*** Opening of Data excerpts ***
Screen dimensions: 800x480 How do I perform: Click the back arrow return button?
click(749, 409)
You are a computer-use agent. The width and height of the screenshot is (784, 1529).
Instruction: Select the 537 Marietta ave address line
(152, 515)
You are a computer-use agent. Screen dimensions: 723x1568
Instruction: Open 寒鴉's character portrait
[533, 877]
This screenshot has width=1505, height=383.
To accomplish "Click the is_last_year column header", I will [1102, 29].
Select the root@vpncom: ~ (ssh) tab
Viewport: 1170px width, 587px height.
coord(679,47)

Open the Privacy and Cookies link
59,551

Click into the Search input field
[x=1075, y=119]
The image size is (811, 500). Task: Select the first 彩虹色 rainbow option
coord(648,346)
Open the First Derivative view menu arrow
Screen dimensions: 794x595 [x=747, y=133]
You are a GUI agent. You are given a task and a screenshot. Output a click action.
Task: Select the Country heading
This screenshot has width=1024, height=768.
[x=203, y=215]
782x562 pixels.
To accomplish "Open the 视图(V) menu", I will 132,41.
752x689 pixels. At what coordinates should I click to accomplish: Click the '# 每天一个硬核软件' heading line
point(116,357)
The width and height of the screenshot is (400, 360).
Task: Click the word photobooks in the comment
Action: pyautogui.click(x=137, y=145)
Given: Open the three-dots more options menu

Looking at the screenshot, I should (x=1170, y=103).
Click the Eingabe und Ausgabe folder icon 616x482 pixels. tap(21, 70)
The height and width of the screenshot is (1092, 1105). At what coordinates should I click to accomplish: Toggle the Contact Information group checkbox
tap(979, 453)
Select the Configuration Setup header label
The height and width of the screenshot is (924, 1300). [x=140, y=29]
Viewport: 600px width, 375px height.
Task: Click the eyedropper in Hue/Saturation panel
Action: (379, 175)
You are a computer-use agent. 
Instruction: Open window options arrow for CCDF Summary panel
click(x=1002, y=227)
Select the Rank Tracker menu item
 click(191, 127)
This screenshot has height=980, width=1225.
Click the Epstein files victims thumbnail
*** Close of Data excerpts ***
> Goal of the exercise: Write the records out once more. Change nothing.

> Completed task:
Screen dimensions: 800x480 How do I perform: Click the back arrow return button?
click(749, 409)
You are a computer-use agent. The width and height of the screenshot is (784, 1529).
Instruction: Select the 537 Marietta ave address line
(152, 515)
You are a computer-use agent. Screen dimensions: 723x1568
Instruction: Open 寒鴉's character portrait
[533, 877]
This screenshot has width=1505, height=383.
To accomplish "Click the is_last_year column header", I will [1102, 29].
Select the root@vpncom: ~ (ssh) tab
Viewport: 1170px width, 587px height.
coord(679,47)

Open the Privacy and Cookies link
59,551

Click into the Search input field
[x=1075, y=119]
The image size is (811, 500). Task: Select the first 彩虹色 rainbow option
coord(648,346)
Open the First Derivative view menu arrow
Screen dimensions: 794x595 [x=747, y=133]
You are a GUI agent. You are given a task and a screenshot. Output a click action.
Task: Select the Country heading
This screenshot has width=1024, height=768.
[x=203, y=215]
782x562 pixels.
To accomplish "Open the 视图(V) menu", I will 132,41.
752x689 pixels. At what coordinates should I click to accomplish: Click the '# 每天一个硬核软件' heading line
point(116,357)
The width and height of the screenshot is (400, 360).
Task: Click the word photobooks in the comment
Action: pyautogui.click(x=137, y=145)
Given: Open the three-dots more options menu

Looking at the screenshot, I should (x=1170, y=103).
Click the Eingabe und Ausgabe folder icon 616x482 pixels. tap(21, 70)
The height and width of the screenshot is (1092, 1105). At what coordinates should I click to accomplish: Toggle the Contact Information group checkbox
tap(979, 453)
Select the Configuration Setup header label
The height and width of the screenshot is (924, 1300). [x=140, y=29]
Viewport: 600px width, 375px height.
Task: Click the eyedropper in Hue/Saturation panel
Action: (379, 175)
You are a computer-use agent. 
Instruction: Open window options arrow for CCDF Summary panel
click(x=1002, y=227)
Select the Rank Tracker menu item
 click(191, 127)
This screenshot has height=980, width=1225.
Click the Epstein files victims thumbnail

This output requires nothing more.